TRAVAIL DEMANDÉ:
1. D'après le texte sur les migrants subsahariens au Maroc, pourquoi nombre d'entre eux envisagent-ils de retraverser le Sahara pour rejoindre leur pays ? Répondez en une à trois phrases.
2. Reprenez le texte sur les migrants subsahariens au Maroc là où il s'arrête et poursuivez-en la rédaction.

Pour les migrants subsahariens installés au Maroc, la vie est extrêmement difficile. Les migrants présents au forum d’Oujda apportent des témoignages sur les agressions qu’ils subissent, au travers de videos et de photos enregistrées sur leurs portables et égrènent une longue série de souffrances et d’humiliations.
Les subsahariens sont tout d’abord victimes d’un racisme primaire dans leur vie quotidienne. « De nombreux passants, y compris des enfants, se bouchent ostensiblement le nez quand ils nous croisent dans la rue » ou leur lancent des insultes. Tout leur est proposé plus cher : biens de consommation courants, location de logements. L’habitat dans certains quartiers et des emplois leur sont refusés « en raison de la couleur de la peau ».
Les droits élémentaires à la santé et à l’éducation leur sont refusés. Ils n’ont pas accès aux soins à l’hôpital, les enfants ne sont pas acceptés dans les écoles publiques. Seules les femmes disposant de certains revenus peuvent les inscrire dans des écoles privées.
Enfin, les enfants nés sur le territoire marocain n’ont pas d’acte de naissance. Quel sera leur avenir ?
Les femmes sont les plus grandes victimes de cette situation, privées d’emploi, soumises aux viols et abus sexuels, dépourvues de soins, elles souffrent dans leur chair, dans leur dignité de femmes et dans leur amour de mères.
D’après des informations récentes que nous tenons de Rabat, la recrudescence actuelle des violences à l’encontre des migrants incite un grand nombre d’entre eux à faire la demande auprès de l’OIM d’être rapatriés dans leur pays d’origine. L’OIM, ne pouvant satisfaire toutes les demandes, ceux-ci envisagent de retraverser le Sahara en sens contraire pour rejoindre leur pays. Un groupe d’une cinquantaine de migrants est déjà parti et seuls trois d’entre eux ont donné de leurs nouvelles à leur arrivée. Qu’en est-il des autres ? Est-ce que l’on peut imaginer le nombre de morts à venir dans le Sahara si un exode massif se produit ?

INFORMATIONS FOURNIES:
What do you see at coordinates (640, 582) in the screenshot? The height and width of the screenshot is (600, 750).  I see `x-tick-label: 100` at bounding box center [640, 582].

RÉPONSES:
1. Face à la recrudescence des violences à leur encontre, beaucoup demandent à l'OIM d'être rapatriés dans leur pays d'origine. Comme l'OIM ne peut pas satisfaire toutes ces demandes, ils envisagent de retraverser le Sahara en sens contraire.

2.
Qui est responsable de cette situation tragique, du déni des droits humains et du non-respect des conventions internationales veillant à leur application ?
Le gouvernement marocain qui n’applique pas les conventions qu’il a signées, les pays d’origine des migrants subsahariens qui ne protestent pas contre les violations des droits de leurs ressortissants, l’Union Européenne et ses pays membres qui « externalisent leurs frontières » en imposant aux pays du Maghreb de contenir sur leur territoire les migrants en provenance des pays du sud. Des accords bilatéraux entre pays ou entre l’Union Européenne et un pays, subordonnent l’aide au développement à des mesures de « sécurisation des frontières » -camps de rétention, formation et équipement des forces de l’ordre entre
autres- et à la signature d’ « accords de réadmission » permettant d’expulser rapidement les migrants vers leur pays d’origine.
Comment l’Union Européenne qui se fait fort de sa réputation de défenseur des droits de l’Homme peut-elle fermer les yeux sur les graves violations des droits de l’Homme qui sont commises à l’encontre des migrants qu’elle « assigne à résidence » de l’autre côté de la Méditerranée ?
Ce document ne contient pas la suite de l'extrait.